A Message from the Vice Chairman for Research

I have personally observed the development of anesthesiology during the last eighty to one hundred years. I am not that old, but when I came to the United States from another planet, anesthesiology there was about 30-50 years behind, depending on the indicator chosen. For example, the first endotracheal anesthesia in the Soviet Union was administered in 1948, while in the US it was done in 1880; the first society of anesthesiologists in the US was created in 1905 in New York City while the first society of anesthesiologists meeting in Leningrad took place in 1957; I attended the meeting as a medical student. The development of Anesthesiology has been meteoric! It started as a branch of surgery and was considered a “semi-profession”. Many people, including myself, worked as surgeons with some anesthesia skills. Now, only decades later, we see anesthesiology as a specialty; we have increased the body of knowledge and skills in anesthesiology to the extent that we now have multiple subspecialties, each of which requires continuing lifelong education to function at a competent level. All this has been associated with a significant increase in the quality and safety of anesthesia and has been based on science and on research, which is crucially important for the development of any medical discipline. In 50 years I trust that you will look back at 2015 with a smile and a wonderful feeling of achievement, thinking “how far we have gone!” This will be accomplished by the research you will do and the discoveries some of you will make.

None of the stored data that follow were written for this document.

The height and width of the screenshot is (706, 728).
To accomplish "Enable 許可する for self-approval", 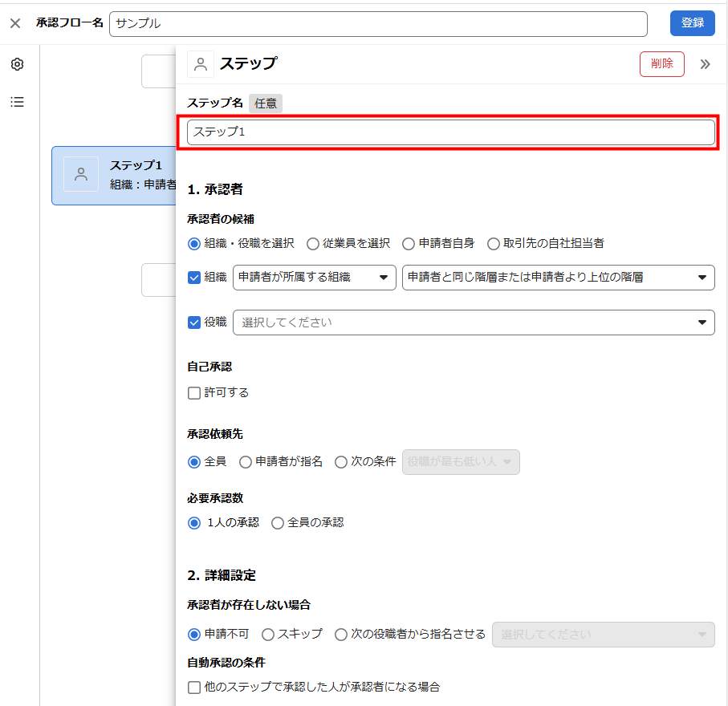I will point(194,393).
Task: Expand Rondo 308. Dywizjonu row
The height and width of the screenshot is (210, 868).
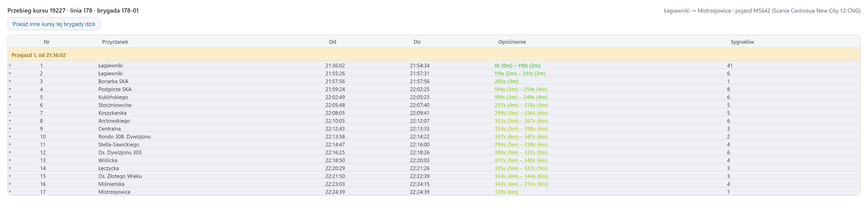Action: coord(10,136)
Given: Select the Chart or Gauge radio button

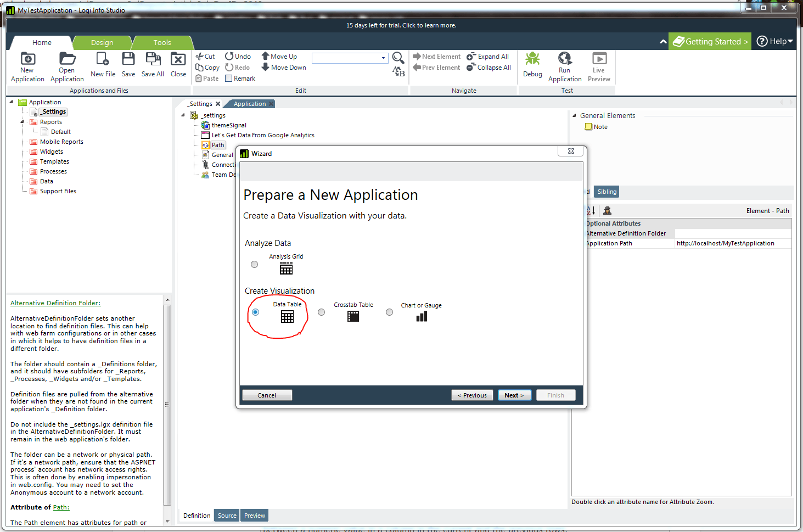Looking at the screenshot, I should click(x=390, y=312).
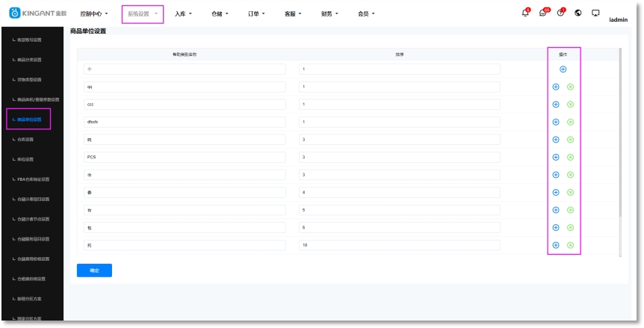Click the question mark help icon
This screenshot has height=328, width=644.
pos(560,13)
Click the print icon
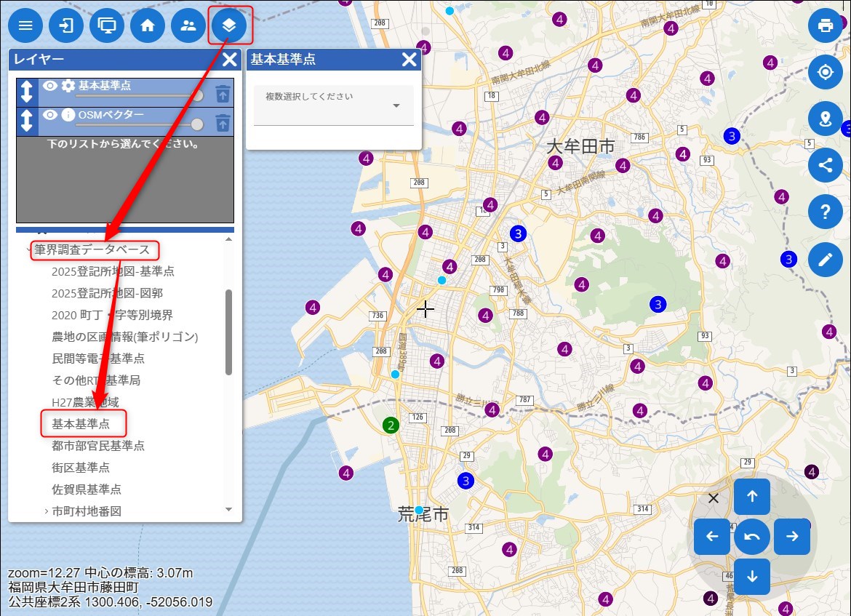 (x=825, y=26)
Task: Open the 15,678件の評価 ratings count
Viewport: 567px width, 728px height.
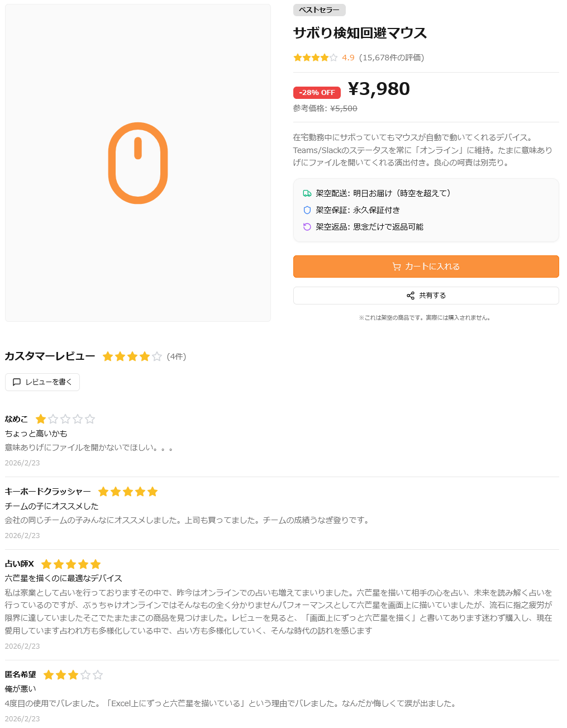Action: click(x=392, y=58)
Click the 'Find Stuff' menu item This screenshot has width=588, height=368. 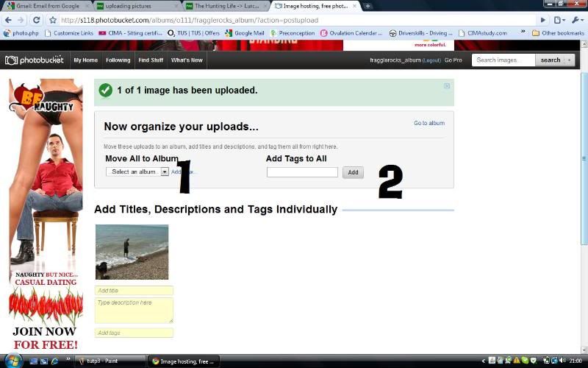coord(151,60)
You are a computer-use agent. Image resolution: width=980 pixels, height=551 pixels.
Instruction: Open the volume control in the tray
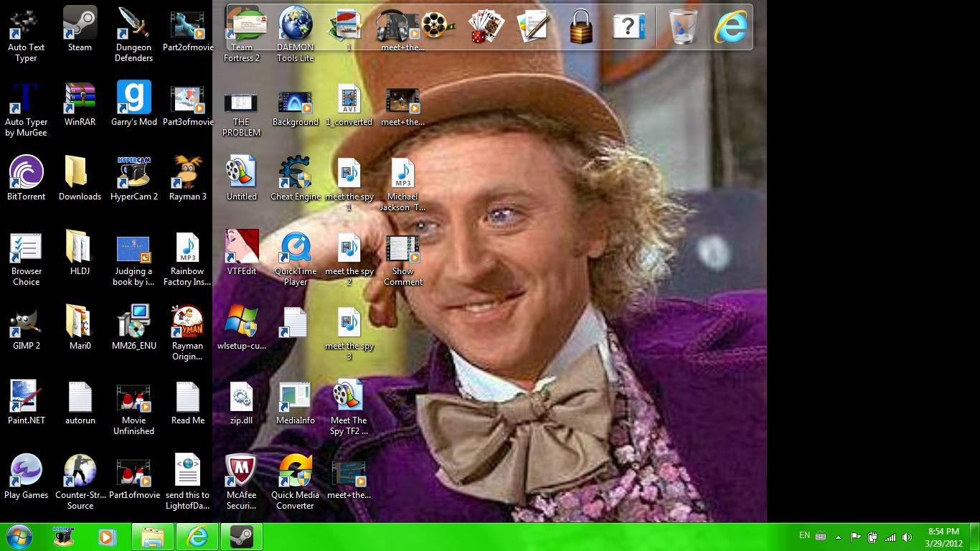click(908, 537)
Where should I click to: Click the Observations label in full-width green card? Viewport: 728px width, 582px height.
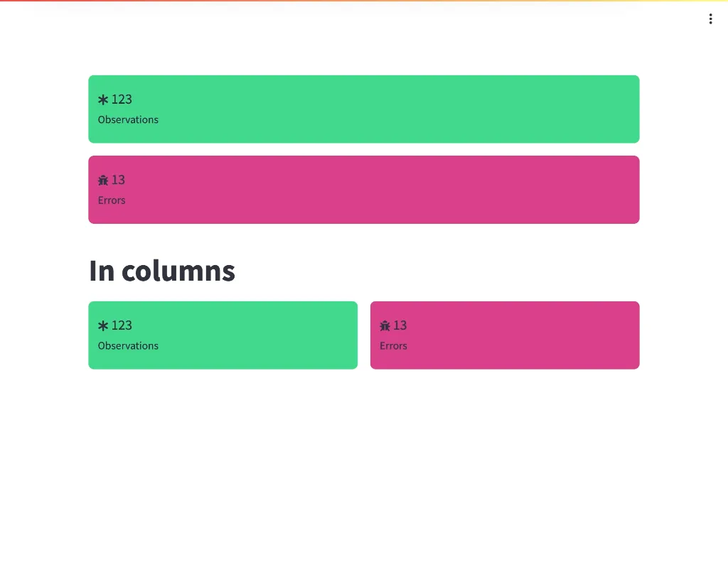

All medical disciplines demand that research plays a crucial role, supported by the academic departments. Our department is not an exception. It invests a lot of resources and efforts into research endeavors. Research in our department is a very important enterprise: every year we publish hundreds of articles and books, we occupy approximately 32,220 sq. ft. of laboratory space, just during last year our researchers obtained more than $22 million (direct and indirect costs) from NIH and other sources. Total number of NIH grants including RO-1s, PPG, PO-1, KO8 is 32. There are also 27 Foundation- and Industry-sponsored projects.

We are conducting basic laboratory research, translational research, clinical research, and research in education of residents and fellows. In this Research website you will find a brief description of our main research activities. To the right are referenced profiles of many of our Principal Investigators (there are more to come…). Although no resident in our program is obligated to do research, anyone who desires to do so is offered multiple opportunities. Researching, or looking for answers, is unbelievably fun. To make a discovery, no matter how small, is to stand on the top of a mountain, to have a feeling that nobody in the world ever had his or her feet on that mountain. To be a pioneer and a discoverer is an amazing reward in life.

A few decades ago Flip Wilson, a famous comedian and actor, said the following about research: “You cannot expect to hit the jackpot if you don’t put a few nickels in the machine”. The metaphor may be witty, but it is misleading. Research is not a slot machine and the laboratory is not a casino; one has to learn how to do it; one must have a mentor. We have many excellent ones in the Department. Do not miss an opportunity – find one.